The animal model of acute porphyria described here thus shows similarities and differences to the human disease. For instance, although phenobarbital resulted in a massive induction of hepatic ALA synthase and consequent accumulation of plasma ALA to levels observed in patients during acute attacks (Table 3), mice did not manifest acute and reversible symptoms such as paralysis or seizures, and the motor disturbance was not visibly aggravated by the drug treatment. Moreover, there were no obvious signs of autonomic neuropathy such as tachycardia or a change in eating behavior in PBGD–/– mice, except for a slight but significant increase in blood pressure (Lindberg, R.L.P., unpublished observations).

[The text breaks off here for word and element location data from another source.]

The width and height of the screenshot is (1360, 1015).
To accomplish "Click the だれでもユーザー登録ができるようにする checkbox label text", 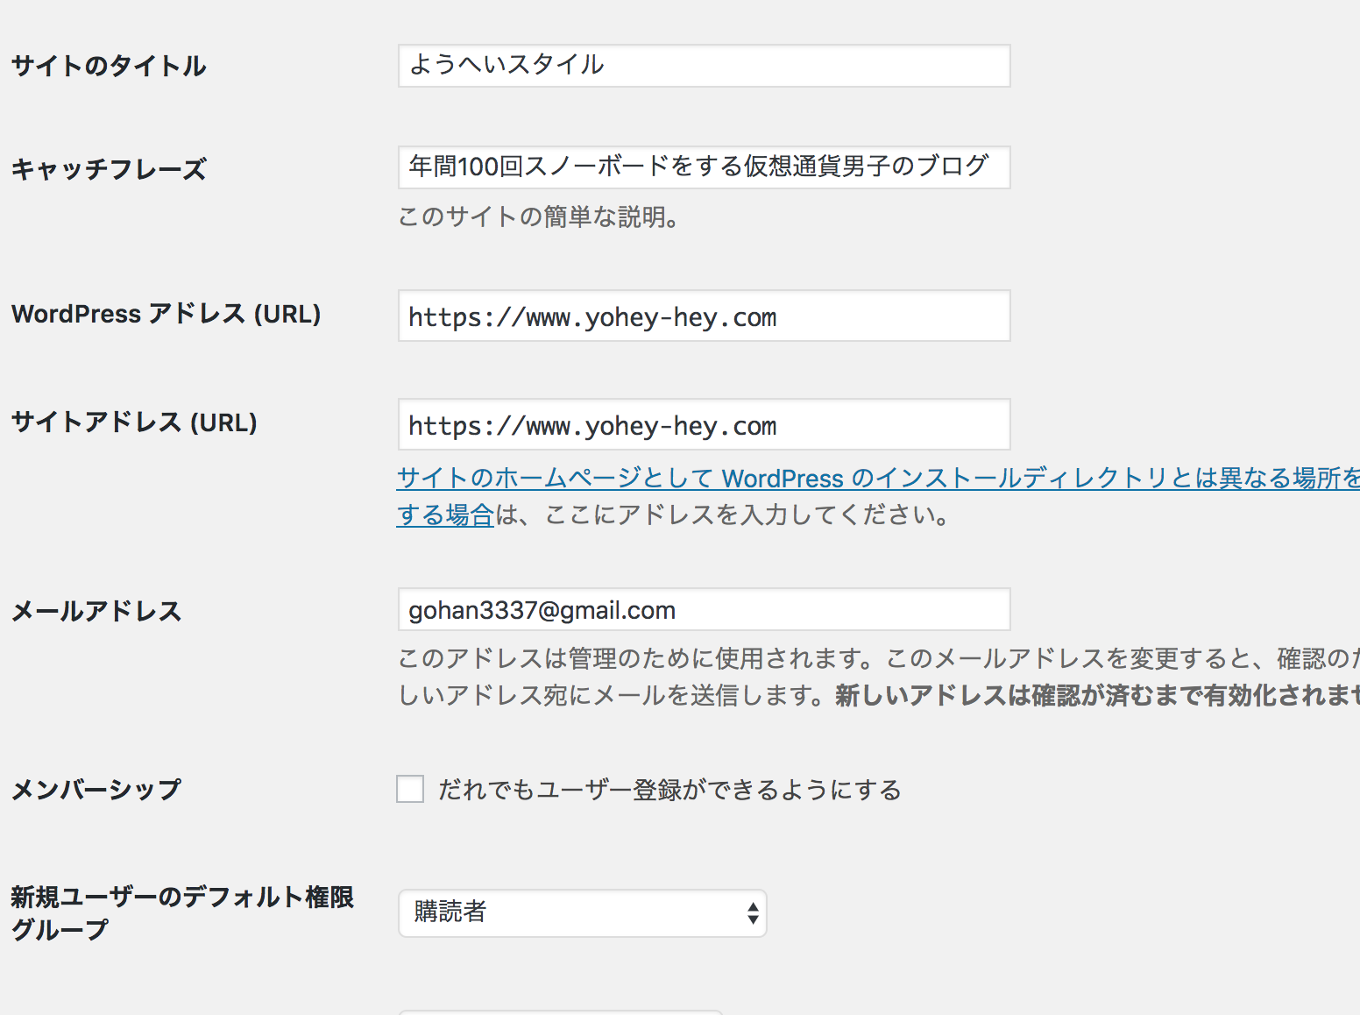I will point(669,790).
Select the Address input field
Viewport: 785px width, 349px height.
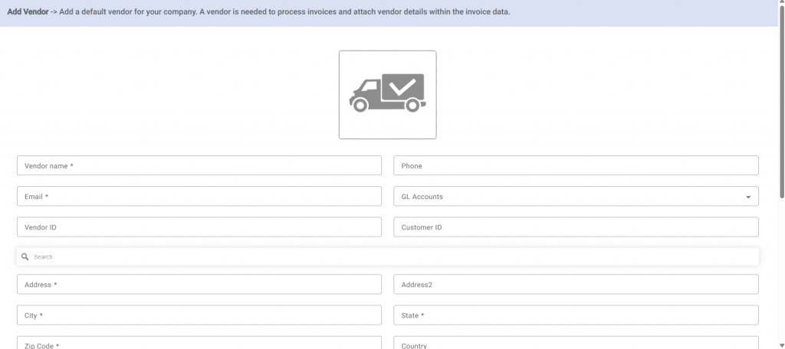coord(199,285)
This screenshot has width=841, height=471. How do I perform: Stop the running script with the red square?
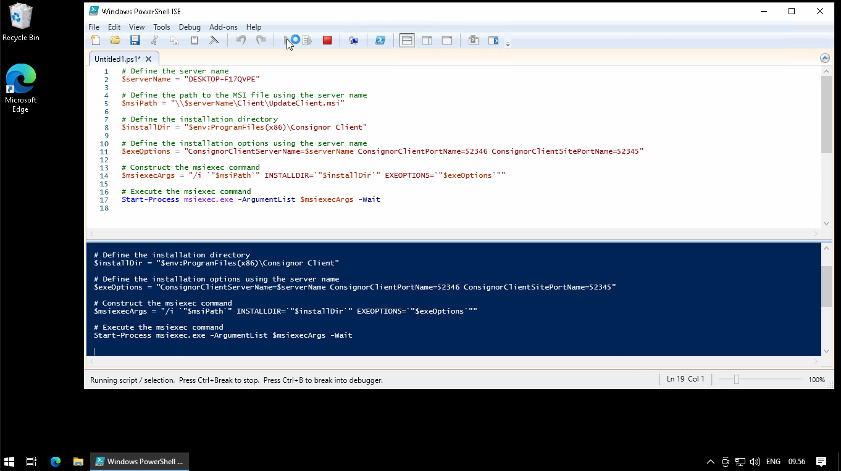[327, 41]
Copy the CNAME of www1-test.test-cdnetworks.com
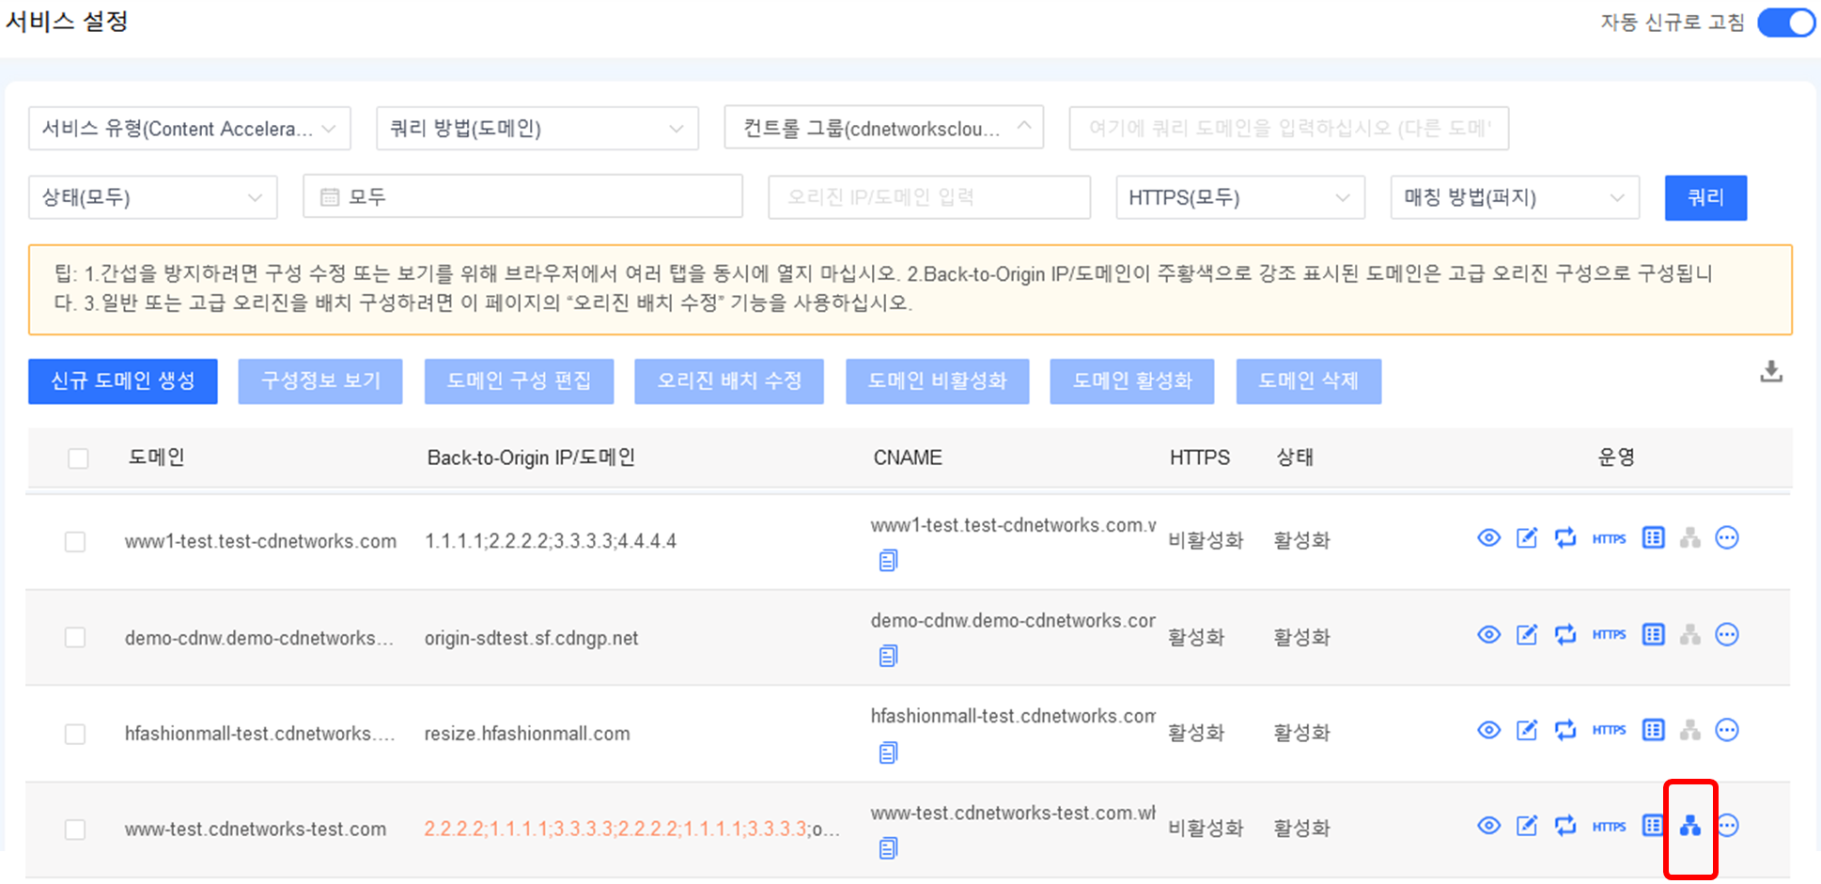This screenshot has height=884, width=1821. coord(888,562)
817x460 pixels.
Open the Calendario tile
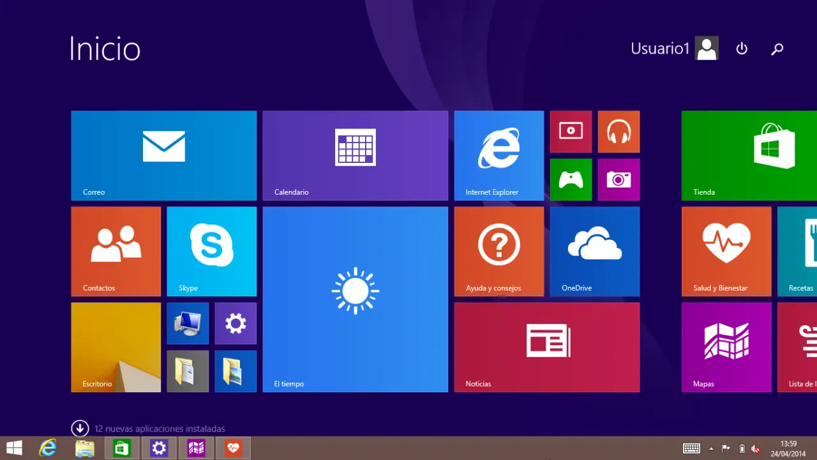pos(355,155)
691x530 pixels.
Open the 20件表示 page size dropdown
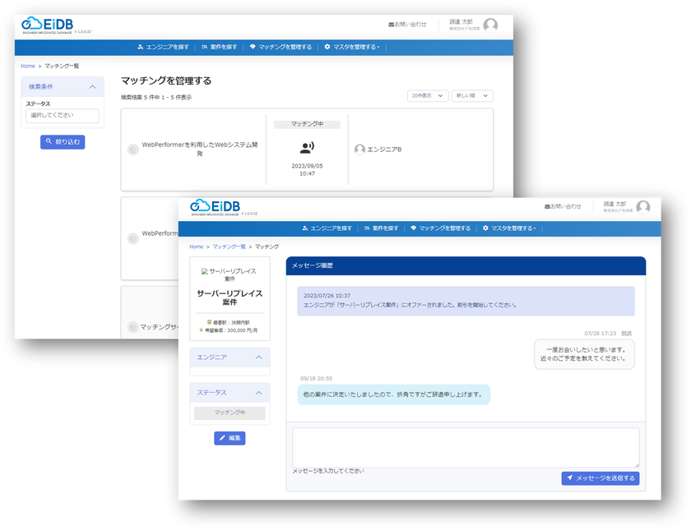tap(428, 95)
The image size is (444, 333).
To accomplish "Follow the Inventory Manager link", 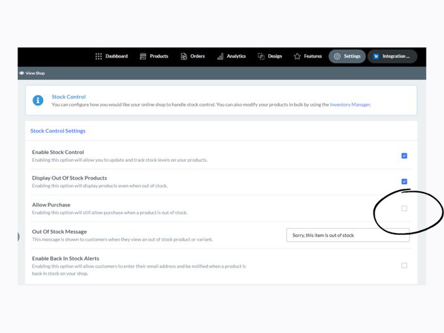I will point(350,104).
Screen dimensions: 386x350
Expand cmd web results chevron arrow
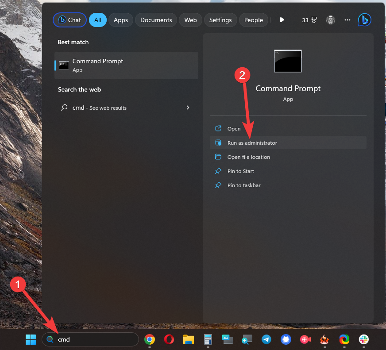(x=188, y=108)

The reasons for these discrepancies are unclear at this time. We consider it unlikely that the differences in phenotype are due to the lower activity of PBGD in mice (∼30% of normal activity) compared with the 50% decrease in AIP patients. The Vmax of PBGD in humans is normally about twice as high as the Vmax (uninduced) of ALA synthase (25), making it the second rate-limiting step. In C57BL/6 mice, however, we found the PBGD activity to be four to five times higher than that of ALA synthase. In our model, therefore, the enzyme deficiency was adjusted to the species difference between mouse and human liver to produce the same drug-induced biochemical changes in ALA synthase induction and ALA accumulation. Since acute porphyria shows extremely variable penetrance and expressivity, PBGD–/– C57BL/6 mice may reflect only one of the possible phenotypes of the human disease.
In conclusion, we show that mice deficient in PBGD develop motor dysfunction and peripheral neuropathological features closely resembling those of patients with inherited acute porphyrias. The axonal neuropathy occurs in the absence of high levels of ALA. These data suggest that heme deficiency and consequent dysfunction of hemeproteins can cause porphyric neuropathy.
We gratefully acknowledge C. Vodouhe for performing the behavior studies, as well as F. Hoffmann and M. Beer for expert technical assistance. This work was supported by the Swiss National Science Foundation, the Olga Mayenfish Foundation, and the Roche Research Foundation.